Sensitivity Analysis of Business Risk Models¶
- this notebook is based on the article "A Quantum Algorithm for the Sensitivity Analysis of Business Risks", see arXiv:2103.05475
- we construct a risk model with 2 nodes (risk items) and 1 transition (a node triggers another)
- we consider costs for each risk item and a limit for the total costs
- we are interested in the probability that the costs reach a limit
- the probabilities of the nodes and transitions can be changed by parameters
- we want to find a parameter that leads to a specific probability
- typically, we want to find a parameter that leads to a probability that is too high for our business
In [19]:
import pygrnd
from pygrnd.qc.helper import *
from pygrnd.qc.brm import *
from pygrnd.qc.brm_test import *
from pygrnd.qc.brm_oracle import *
from pygrnd.qc.QAE import *
from pygrnd.qc.parallelQAE import *
from qiskit.visualization import plot_histogram
Definition of a risk model¶
- we consider the basic definition of a risk model
- probabilities of nodes and edges cannot be changed in this basic model
- more details are in the notebook risk_model.ipynb
In [20]:
nodes = ['0','1']
edges=[('0','1')]
probsNodes={'0':0.5,'1':0.3}
probsEdges={('0','1'):0.3}
model,mat=brm(nodes, edges, probsNodes, probsEdges)
model.draw(output='mpl')
Out[20]:
In [21]:
model.measure_all()
backend = Aer.get_backend('qasm_simulator')
job = execute(model, backend, shots=10000)
counts=job.result().get_counts()
plot_histogram(counts)
Out[21]:
Risk models with cost limits and parameters that can be changed¶
- we extend the basic risk model by costs (integer values) for each risk item and a limit for the total costs
- we also allow each parameter to be changed
- for instance, the probability of node 0 can be changed from 0.5 to 0.55
- note that only one parameter can be changed at a time, i.e., we do not consider combinations
In [22]:
nodes = ['0','1']
edges=[('0','1')]
probsNodes={'0':0.5,'1':0.3}
probsEdges={('0','1'):0.3}
probsNodesModified={'0':0.55,'1':0.8}
probsEdgesModified={('0','1'):0.35}
costsNodes = {'0':1,'1':1} # integer values
limit=2 # integer value
- construct a circuit with quantum register t, q, costs and limit
- each qubit of q represents a risk item (0=off, 1=triggered)
- the register t can be used to change the probabilities
- the necessary states of t for changing the probabilities are automatically generated (node and edge mapping)

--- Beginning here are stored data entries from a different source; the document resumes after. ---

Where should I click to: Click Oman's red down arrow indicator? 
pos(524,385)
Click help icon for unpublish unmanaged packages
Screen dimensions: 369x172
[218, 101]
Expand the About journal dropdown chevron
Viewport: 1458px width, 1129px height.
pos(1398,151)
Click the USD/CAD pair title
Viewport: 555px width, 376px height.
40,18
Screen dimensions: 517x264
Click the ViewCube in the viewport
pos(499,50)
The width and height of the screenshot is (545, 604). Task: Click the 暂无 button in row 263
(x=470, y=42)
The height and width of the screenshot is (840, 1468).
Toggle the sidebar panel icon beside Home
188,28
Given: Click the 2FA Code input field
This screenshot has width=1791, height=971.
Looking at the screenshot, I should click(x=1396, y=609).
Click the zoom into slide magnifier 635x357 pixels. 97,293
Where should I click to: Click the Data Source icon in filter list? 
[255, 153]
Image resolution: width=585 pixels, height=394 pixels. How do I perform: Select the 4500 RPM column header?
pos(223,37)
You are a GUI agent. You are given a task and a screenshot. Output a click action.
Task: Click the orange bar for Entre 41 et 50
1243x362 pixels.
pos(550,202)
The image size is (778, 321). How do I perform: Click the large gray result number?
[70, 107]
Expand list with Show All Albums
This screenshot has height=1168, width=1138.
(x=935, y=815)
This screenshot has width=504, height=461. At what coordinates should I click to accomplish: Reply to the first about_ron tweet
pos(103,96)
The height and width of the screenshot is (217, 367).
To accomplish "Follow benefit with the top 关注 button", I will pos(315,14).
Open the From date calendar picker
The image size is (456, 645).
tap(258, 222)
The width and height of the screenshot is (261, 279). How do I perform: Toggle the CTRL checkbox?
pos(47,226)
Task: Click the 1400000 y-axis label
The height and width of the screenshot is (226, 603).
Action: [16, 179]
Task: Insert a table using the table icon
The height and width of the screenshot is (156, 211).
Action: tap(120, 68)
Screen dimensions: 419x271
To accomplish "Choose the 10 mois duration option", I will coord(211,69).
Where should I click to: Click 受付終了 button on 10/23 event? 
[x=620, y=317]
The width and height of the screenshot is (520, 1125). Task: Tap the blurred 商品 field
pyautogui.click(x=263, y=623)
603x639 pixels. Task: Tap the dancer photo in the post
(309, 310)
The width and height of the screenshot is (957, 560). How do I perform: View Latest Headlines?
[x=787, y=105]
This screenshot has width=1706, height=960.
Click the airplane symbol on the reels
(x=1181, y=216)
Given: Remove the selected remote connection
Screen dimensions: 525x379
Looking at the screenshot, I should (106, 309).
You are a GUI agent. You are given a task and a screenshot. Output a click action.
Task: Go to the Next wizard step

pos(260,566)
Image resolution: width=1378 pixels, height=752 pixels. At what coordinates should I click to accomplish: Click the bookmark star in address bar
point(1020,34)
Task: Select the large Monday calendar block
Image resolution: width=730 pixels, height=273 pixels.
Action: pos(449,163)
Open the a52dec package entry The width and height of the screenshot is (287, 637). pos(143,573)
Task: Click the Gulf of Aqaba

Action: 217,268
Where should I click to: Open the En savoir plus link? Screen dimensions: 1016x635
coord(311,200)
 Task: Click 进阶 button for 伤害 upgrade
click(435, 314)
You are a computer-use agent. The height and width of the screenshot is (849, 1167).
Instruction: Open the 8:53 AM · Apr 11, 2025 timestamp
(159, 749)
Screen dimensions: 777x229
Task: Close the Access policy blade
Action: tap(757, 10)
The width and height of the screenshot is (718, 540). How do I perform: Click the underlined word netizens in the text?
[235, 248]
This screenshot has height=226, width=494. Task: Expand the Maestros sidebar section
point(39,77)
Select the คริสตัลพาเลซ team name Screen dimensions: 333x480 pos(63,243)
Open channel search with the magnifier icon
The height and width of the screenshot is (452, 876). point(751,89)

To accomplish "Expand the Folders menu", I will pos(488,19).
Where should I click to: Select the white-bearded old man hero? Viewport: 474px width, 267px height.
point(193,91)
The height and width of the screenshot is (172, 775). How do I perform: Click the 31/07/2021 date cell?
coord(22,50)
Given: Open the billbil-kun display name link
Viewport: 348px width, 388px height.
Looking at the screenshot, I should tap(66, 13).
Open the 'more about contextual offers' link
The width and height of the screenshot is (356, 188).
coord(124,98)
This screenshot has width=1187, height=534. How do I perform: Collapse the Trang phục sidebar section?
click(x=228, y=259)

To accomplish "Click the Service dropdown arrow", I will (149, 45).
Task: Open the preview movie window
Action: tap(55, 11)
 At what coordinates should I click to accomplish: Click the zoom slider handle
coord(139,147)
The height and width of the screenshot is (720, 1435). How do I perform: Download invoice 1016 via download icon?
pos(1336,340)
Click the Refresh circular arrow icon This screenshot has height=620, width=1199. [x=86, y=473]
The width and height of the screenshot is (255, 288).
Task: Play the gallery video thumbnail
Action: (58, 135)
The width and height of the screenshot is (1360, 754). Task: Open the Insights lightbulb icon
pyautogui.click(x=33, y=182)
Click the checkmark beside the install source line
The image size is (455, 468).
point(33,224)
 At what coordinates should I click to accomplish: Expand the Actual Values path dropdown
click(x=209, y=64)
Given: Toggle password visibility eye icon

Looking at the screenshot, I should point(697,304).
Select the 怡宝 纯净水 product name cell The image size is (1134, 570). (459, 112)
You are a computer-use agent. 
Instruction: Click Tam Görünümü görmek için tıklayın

- the costs of the triggered risk items are summed up in the costs register
- the limit is subtracted from the total costs
- if the result is non-negative then we mark the limit qubit meaning that the limit was reached
- the size of the costs register is also automatically chosen
In [23]:
model,mat,nodeMapping,edgeMapping,requiredQubits=brmWithModifications(nodes, edges, probsNodes, probsEdges, probsNodesModified, probsEdgesModified,model2gate=False)
addCostsAndLimitToRiskModelCircuit(model, nodes, costsNodes, limit)
print("qubits model=",len(model.qubits))
print("node mapping=",nodeMapping)
print("edge mapping=",edgeMapping)
display(model.draw(output='mpl'))
qubits model= 7 node mapping= {'0': '01', '1': '10'} edge mapping= {('0', '1'): '11'}
- for each parameter, which can be changed, we can generate the modified model
- these models can be used to and generate the corresponding basic circuit
- the circuit has the same structure as the unchanged basic model
- the parameters of the rotations are changed according to the modified probabilities
In [24]:
modification='10'
nodes2,edges2,probsNodes2,probsEdges2=getModelWithSpecificModification(nodes, edges, probsNodes, probsEdges, probsNodesModified, probsEdgesModified, nodeMapping, edgeMapping, requiredQubits, modification)
print(probsNodes2)
print(probsEdges2)
qc,mat=brm(nodes2, edges2, probsNodes2, probsEdges2)
qc.draw(output='mpl')
{'0': 0.5, '1': 0.8} {('0', '1'): 0.3}
Out[24]:
- for this small example, we can use this method to generate all modified circuits
- we use these circuits to compare the histograms for all possible modifications
In [25]:
countsMod=[]
labelsMod=[]
for modString in ['original']+list(nodeMapping)+list(edgeMapping):
modification=None
if modString in nodeMapping:
modification=nodeMapping[modString]
elif modString in edgeMapping:
modification=edgeMapping[modString]
nodes2,edges2,probsNodes2,probsEdges2=getModelWithSpecificModification(nodes, edges, probsNodes, probsEdges, probsNodesModified, probsEdgesModified, nodeMapping, edgeMapping, requiredQubits, modification)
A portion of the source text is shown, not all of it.